Cyber Incident Victim: Mitsubishi Chemical America, Sporting Goods Division

On May 20, 2023, Mitsubishi Chemical America Inc. discovered that a security breach had occurred the previous day, May 19, 2023. The incident was identified as an external system breach resulting from hacking. The unauthorized actor successfully acquired a limited set of personal information. The specific information acquired consisted of an individual's name or other personal identifier in combination with their financial account number or credit/debit card number. Furthermore, this financial data was acquired in combination with the account's security code, access code, password, or PIN, representing a significant compromise of sensitive authentication credentials.

The total number of individuals affected by this breach was 264. This figure included a single resident of the state of Maine. Due to the relatively small scale of the incident, specifically because the number of affected Maine residents was well below the 1,000-person threshold, the company was not required to and did not notify consumer reporting agencies of the breach. The compromised data was highly sensitive, given that it included the necessary details for unauthorized financial transactions.

In response to the incident, Mitsubishi Chemical America Inc. engaged legal counsel. The company's response was managed by Charles Westerhaus, an attorney, who acted as counsel for the entity whose information was compromised. The formal breach notification to the Office of the Maine Attorney General was submitted from his office. The company decided to offer comprehensive identity theft protection services to all affected individuals. The services were provided by Experian through its IdentityWorks program. These services included an initial Experian credit report available at signup, allowing individuals to review the information associated with their credit file. The offering featured active credit monitoring that scrutinized credit files at all three major bureaus: Experian, Equifax, and TransUnion, for any indicators of fraud.

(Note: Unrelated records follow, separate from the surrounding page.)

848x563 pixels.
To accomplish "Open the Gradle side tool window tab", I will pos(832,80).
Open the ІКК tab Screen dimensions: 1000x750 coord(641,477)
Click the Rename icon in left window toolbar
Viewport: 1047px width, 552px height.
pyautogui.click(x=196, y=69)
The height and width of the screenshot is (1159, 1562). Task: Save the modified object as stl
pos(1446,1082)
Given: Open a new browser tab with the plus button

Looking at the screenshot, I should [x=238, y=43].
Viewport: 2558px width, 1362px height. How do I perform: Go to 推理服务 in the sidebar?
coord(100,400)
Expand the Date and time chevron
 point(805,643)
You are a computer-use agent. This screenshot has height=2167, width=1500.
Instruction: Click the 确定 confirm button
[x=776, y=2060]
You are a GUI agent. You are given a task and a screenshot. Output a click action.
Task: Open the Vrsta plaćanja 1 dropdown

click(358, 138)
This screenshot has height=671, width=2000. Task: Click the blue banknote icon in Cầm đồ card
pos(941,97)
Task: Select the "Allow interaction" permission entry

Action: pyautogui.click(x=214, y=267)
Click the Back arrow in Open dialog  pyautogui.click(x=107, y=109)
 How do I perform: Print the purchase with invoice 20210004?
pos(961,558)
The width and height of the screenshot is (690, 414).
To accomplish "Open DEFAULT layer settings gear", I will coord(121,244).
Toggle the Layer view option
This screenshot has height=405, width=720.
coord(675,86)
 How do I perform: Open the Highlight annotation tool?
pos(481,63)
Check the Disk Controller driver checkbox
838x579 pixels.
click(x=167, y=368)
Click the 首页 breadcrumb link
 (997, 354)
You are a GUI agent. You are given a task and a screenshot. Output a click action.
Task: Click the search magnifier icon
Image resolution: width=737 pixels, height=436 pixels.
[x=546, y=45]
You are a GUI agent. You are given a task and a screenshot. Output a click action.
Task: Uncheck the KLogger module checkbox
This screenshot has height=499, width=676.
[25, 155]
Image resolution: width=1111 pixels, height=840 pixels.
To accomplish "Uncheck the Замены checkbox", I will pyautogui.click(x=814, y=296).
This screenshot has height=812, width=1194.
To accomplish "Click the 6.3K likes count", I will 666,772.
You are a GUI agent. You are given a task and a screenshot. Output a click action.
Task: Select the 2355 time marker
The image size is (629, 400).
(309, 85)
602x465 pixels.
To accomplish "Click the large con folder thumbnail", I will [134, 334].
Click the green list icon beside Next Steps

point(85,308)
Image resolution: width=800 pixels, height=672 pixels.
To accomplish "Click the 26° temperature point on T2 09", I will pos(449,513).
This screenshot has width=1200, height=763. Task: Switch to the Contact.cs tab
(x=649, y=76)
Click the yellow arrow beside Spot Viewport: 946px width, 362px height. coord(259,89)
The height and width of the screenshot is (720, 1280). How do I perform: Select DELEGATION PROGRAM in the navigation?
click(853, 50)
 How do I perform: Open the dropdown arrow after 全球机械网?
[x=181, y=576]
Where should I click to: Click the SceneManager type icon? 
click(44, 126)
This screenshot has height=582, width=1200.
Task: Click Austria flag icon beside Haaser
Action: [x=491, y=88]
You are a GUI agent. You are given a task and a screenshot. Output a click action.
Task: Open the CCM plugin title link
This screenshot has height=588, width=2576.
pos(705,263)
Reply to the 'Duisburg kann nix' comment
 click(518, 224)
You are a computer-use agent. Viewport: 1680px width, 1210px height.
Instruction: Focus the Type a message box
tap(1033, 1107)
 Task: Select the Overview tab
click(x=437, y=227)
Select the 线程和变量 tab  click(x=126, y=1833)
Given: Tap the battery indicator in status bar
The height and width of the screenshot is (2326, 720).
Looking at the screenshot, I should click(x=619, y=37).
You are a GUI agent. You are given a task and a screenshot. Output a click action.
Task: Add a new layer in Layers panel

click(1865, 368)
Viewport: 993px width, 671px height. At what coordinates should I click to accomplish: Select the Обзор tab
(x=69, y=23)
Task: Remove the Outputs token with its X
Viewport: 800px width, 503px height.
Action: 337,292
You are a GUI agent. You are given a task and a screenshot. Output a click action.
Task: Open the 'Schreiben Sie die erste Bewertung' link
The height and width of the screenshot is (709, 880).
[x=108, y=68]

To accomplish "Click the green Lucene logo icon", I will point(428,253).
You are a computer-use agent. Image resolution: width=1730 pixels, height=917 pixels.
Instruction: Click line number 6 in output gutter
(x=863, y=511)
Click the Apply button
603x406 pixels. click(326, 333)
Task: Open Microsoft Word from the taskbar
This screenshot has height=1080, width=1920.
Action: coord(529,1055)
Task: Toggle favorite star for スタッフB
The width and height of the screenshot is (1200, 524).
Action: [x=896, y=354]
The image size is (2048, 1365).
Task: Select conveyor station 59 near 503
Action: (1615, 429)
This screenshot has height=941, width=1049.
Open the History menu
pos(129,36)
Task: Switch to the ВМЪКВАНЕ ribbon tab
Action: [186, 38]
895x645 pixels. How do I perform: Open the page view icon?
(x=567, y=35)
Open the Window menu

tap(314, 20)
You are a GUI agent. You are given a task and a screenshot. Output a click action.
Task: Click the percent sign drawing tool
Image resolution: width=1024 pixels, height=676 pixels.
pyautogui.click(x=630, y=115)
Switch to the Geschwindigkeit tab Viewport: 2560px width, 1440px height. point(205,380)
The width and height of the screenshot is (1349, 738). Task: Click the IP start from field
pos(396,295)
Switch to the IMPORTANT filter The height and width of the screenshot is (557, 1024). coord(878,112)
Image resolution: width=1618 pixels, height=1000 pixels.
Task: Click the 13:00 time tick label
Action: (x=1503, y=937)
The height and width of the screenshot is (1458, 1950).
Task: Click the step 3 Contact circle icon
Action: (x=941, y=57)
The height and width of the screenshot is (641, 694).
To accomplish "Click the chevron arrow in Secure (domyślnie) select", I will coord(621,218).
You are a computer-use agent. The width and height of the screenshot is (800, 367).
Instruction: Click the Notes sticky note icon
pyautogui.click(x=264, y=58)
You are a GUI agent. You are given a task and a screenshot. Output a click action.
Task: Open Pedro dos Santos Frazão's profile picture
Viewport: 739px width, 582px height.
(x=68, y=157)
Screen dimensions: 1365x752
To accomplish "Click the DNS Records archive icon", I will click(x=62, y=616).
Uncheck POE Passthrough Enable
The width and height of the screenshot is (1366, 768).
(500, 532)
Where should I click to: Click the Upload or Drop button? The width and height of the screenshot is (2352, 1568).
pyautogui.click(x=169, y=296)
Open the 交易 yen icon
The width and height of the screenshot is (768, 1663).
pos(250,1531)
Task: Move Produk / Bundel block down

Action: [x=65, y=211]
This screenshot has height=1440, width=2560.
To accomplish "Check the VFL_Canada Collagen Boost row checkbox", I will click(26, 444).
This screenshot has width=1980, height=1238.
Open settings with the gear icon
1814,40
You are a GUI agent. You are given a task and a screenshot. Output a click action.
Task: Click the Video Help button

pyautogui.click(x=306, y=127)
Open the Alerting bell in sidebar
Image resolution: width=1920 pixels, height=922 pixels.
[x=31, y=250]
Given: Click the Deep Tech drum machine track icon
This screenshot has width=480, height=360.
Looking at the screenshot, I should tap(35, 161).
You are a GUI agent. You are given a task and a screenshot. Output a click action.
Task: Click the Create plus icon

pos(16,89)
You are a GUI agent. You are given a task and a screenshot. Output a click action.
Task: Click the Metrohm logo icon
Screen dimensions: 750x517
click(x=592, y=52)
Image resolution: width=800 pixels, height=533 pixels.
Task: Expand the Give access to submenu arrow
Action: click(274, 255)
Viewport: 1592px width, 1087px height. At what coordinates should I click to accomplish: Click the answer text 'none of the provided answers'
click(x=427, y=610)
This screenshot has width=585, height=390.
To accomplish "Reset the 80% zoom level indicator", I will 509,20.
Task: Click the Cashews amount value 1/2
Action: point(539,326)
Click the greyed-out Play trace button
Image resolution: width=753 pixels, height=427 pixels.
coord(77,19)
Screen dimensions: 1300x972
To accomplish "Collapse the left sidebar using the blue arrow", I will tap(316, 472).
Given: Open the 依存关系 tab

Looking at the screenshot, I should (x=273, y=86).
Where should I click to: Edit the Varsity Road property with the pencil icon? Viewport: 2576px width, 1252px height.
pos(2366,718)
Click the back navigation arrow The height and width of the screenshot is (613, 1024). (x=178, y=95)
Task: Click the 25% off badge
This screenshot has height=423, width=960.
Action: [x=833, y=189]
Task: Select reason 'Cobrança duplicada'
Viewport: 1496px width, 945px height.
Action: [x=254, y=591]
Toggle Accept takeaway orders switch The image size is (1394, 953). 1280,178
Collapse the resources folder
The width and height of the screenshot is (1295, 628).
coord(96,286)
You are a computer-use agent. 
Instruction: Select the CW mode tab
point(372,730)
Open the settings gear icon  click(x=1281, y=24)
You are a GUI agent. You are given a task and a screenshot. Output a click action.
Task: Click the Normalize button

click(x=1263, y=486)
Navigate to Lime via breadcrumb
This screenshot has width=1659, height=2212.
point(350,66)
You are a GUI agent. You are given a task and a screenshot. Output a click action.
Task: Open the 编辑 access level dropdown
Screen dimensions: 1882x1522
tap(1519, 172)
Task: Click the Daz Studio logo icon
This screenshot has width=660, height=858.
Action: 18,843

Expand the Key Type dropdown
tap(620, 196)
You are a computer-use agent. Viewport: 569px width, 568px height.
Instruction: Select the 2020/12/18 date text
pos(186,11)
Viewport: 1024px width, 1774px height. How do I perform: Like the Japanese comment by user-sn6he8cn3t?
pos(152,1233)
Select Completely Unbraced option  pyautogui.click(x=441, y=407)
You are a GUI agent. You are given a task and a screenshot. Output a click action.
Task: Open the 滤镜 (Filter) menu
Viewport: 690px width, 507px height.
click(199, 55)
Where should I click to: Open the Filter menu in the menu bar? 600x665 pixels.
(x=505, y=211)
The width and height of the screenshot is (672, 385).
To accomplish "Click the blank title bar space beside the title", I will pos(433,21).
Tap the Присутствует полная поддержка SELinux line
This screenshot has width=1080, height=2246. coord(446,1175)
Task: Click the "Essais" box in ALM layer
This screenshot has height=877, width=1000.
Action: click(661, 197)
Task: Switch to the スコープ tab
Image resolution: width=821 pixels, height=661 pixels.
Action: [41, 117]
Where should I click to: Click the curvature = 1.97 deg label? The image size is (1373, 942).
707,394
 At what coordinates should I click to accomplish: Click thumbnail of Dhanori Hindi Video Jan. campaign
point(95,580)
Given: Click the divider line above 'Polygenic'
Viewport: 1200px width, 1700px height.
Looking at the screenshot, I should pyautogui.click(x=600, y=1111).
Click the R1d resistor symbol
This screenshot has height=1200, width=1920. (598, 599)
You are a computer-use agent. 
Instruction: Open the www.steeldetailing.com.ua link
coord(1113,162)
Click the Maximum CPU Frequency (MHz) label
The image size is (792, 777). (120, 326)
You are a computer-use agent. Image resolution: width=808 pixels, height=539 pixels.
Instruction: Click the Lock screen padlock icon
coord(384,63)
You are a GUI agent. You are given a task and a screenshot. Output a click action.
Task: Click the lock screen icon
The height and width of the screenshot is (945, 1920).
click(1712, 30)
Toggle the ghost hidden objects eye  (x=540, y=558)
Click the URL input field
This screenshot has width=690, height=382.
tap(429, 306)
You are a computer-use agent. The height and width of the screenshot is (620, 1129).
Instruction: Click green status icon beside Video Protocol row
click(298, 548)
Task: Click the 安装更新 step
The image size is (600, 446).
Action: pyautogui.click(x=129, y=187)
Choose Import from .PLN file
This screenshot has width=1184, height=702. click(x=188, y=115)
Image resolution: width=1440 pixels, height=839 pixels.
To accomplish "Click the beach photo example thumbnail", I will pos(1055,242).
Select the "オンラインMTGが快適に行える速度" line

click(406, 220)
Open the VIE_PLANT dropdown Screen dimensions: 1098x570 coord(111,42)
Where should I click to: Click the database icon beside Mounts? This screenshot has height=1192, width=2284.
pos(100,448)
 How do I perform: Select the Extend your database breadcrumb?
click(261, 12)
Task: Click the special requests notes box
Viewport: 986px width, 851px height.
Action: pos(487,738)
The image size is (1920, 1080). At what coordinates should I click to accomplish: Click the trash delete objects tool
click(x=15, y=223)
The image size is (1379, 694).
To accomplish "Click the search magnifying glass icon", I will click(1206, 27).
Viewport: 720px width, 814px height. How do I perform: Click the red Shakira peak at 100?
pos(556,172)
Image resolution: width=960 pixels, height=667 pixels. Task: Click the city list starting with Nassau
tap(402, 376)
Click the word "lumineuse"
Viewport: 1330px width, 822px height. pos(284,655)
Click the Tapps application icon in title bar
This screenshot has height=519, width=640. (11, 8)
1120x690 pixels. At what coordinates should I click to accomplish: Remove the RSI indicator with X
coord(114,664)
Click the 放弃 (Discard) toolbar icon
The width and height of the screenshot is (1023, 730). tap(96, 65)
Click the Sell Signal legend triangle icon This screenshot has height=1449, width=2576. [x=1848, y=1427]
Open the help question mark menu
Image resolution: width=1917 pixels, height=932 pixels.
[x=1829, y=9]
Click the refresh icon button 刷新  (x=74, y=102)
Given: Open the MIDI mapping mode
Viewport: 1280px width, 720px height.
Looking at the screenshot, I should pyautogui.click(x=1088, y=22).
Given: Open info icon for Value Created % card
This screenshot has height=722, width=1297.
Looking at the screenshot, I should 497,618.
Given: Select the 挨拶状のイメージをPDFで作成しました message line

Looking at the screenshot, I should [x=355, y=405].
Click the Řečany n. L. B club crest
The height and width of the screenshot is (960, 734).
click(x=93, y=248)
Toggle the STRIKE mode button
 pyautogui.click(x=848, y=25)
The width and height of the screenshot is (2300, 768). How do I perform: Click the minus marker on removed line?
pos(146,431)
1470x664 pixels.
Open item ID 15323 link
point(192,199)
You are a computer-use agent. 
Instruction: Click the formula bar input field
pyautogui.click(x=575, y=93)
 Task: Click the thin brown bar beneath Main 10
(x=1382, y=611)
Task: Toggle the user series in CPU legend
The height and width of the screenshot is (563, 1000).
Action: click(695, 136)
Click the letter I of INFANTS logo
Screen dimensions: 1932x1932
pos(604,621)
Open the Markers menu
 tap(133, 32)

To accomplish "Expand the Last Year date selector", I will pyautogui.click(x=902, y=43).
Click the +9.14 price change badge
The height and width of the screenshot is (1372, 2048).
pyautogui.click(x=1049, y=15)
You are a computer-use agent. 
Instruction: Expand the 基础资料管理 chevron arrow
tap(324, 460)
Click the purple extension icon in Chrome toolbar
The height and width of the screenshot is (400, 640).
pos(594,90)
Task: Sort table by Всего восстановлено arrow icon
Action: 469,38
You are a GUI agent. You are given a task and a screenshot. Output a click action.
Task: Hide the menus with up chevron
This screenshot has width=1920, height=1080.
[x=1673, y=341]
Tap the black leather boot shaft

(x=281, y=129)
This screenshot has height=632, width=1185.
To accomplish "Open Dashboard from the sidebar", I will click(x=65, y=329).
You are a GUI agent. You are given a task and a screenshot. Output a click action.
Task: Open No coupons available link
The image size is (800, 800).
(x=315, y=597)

Furthermore, the protection services included full identity restoration support, with specialists made immediately available to assist victims with both credit-related and non-credit-related fraud issues. A notable feature called Experian IdentityWorks ExtendCARE guaranteed that individuals would continue to receive the same high level of identity restoration support even after their two-year membership period concluded. The offering was also backed by identity theft insurance providing coverage of up to $1 million for certain costs and reimbursements for unauthorized electronic fund transfers. The company committed to providing these extensive services for a duration of 24 months to all 264 affected persons.

The method of notification to consumers was written correspondence. The company dispatched these written notices to all affected individuals on July 19, 2023. This date marked exactly two months after the breach was discovered and sixty days after the breach itself occurred. The notice provided a detailed account of the incident, the specific information involved, and a full description of the protective services being offered. A copy of this notice, titled "MCA Notice of Breach.docx," was provided to the Maine Attorney General's office as part of its regulatory filing. This was the only breach notification submitted by the entity within a twelve-month period, indicating no previous recent incidents. The address of record for Mitsubishi Chemical America Inc. is 655 Third Avenue, 12th Floor, New York, New York, 10017, and it is classified as an Other Commercial organization. The breach impacted the company's Sporting Goods Division, though the specific systems targeted or the exact method of hacking were not detailed in the public notification. The response focused on consumer protection and regulatory compliance following the confirmed compromise of financial data.